As I understood it, AH had suggested that where an applicant in the mediation
scheme had admitted a criminal offence (by a plea of guilty) POL should take
one of three possible approaches to the issue of criminal appeal:
1) POL should support an appeal
2) POL should not oppose an appeal
3) POL should oppose an appeal
In the course of the conference call I pointed out that by paragraph 5.14.1 to
5.14.3 of POL’s “Settlement Policy” document (v.1.3, dated November 2013)

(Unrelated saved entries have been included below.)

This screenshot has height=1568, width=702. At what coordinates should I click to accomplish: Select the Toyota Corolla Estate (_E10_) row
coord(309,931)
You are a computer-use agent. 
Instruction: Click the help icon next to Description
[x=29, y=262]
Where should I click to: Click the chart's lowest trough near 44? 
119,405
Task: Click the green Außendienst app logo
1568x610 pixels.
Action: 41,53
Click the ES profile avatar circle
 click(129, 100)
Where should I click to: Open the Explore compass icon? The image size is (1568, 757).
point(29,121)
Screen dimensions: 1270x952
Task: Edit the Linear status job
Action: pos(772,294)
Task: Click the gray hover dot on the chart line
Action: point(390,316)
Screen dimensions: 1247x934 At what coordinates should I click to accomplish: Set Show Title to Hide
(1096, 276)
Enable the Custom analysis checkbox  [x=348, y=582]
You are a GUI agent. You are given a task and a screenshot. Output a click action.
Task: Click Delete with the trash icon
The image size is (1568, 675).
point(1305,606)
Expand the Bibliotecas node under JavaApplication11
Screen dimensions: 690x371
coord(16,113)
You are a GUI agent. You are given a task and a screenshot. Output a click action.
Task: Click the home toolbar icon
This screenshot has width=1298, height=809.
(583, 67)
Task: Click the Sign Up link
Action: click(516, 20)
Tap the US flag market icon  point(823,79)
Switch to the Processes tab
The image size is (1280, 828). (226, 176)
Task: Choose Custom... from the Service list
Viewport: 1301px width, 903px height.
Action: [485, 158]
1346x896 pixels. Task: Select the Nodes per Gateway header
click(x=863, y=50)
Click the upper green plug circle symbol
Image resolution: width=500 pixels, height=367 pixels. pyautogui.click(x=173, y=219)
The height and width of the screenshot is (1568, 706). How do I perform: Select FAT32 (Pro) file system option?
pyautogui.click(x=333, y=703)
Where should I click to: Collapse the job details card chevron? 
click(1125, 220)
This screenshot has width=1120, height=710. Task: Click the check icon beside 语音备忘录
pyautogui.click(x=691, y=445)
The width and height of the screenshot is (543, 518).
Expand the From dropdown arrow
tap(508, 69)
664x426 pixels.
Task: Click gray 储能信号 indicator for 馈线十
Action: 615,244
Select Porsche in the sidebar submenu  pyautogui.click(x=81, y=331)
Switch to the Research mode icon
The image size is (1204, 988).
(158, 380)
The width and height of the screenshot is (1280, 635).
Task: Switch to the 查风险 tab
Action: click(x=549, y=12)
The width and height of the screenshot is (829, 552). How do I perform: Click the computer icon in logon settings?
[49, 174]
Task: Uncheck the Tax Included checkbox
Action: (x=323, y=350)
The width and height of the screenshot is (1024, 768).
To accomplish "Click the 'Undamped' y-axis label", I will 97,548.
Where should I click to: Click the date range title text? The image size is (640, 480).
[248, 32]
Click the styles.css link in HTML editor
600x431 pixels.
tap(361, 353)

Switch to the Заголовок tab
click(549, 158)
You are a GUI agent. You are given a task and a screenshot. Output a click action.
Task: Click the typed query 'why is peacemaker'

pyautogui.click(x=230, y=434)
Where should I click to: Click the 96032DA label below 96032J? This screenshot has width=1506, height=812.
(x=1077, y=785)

POL’s “standard approach” where, following investigation, grounds of appeal
are identified is: (1) to suspend the mediation process (2) to disclose the
information giving rise to the grounds for appeal and (3) to consider whether
POL “will support or oppose any appeal”. I have not been made aware of
AH’s reasoning for suggesting his approach but wondered whether it might
have been based on these provisions of the Settlement Policy document.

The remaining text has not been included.